Source text:
────────

Searchable abstracts of presentations at key conferences in endocrinology
Endocrine Abstracts (2013) 32 P158 | DOI: 10.1530/endoabs.32.P158

ECE2013 Poster Presentations Calcium and Vitamin D metabolism (62 abstracts)

Comparative study of bone metabolic parameters and vitamin D levels of fertile aged women, suffering from different bone metabolism altering diseases

Orsolya Acs 1 , BenceT Acs 1, , Csaba Horvath 3 , Viktoria Ferencz 3 , Szilvia Meszaros 3 , Edit Toth 4 & Emoke Csupor 5

1Semmelweis University School of Ph.D. Studies, Budapest, Hungary; 22nd Department of Internal Medicine, Semmelweis University, Budapest, Hungary; 31st Department of Internal Medicine, Semmelweis University, Budapest, Hungary; 4Department of Rheumatology, County Hospital Flor Ferenc, Budapest, Hungary; 5The Health Service of Budavari Local Authorities, Endocrinology, Budapest, Hungary.

────────

Given records:
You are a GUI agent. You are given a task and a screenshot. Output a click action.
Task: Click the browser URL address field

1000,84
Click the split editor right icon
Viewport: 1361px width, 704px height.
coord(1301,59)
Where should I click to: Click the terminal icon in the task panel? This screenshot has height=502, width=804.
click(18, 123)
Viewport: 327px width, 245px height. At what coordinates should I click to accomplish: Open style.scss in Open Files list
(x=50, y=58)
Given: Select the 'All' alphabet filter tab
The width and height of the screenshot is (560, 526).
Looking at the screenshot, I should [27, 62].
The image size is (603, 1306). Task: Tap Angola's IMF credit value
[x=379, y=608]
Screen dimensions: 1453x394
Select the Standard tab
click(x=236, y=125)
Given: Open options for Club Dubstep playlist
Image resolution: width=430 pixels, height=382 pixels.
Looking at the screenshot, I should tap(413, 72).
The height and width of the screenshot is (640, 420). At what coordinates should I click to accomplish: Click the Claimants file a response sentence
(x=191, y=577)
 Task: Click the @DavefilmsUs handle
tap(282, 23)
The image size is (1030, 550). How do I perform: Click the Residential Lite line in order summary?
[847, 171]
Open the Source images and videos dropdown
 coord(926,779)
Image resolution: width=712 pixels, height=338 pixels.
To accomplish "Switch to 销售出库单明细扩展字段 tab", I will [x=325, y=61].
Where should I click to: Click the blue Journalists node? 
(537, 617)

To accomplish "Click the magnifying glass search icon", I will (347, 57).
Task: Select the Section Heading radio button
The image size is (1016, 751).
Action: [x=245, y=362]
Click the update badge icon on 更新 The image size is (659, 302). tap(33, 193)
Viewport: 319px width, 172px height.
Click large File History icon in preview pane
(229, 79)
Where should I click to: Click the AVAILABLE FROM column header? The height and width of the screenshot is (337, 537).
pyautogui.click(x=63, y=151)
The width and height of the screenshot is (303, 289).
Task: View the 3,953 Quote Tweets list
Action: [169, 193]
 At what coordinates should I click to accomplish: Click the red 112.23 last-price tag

────────

Questions to answer:
1. According to the conference abstract, how many abstracts are in the Calcium and Vitamin D metabolism poster section?
2. List the organizations named in the author affiliations of the conference abstract.
The rows are separate material and have no connection to the conference abstract.

Solved problems:
1. 62

2.
- Semmelweis University School of Ph.D. Studies
- Semmelweis University
- County Hospital Flor Ferenc
- The Health Service of Budavari Local Authorities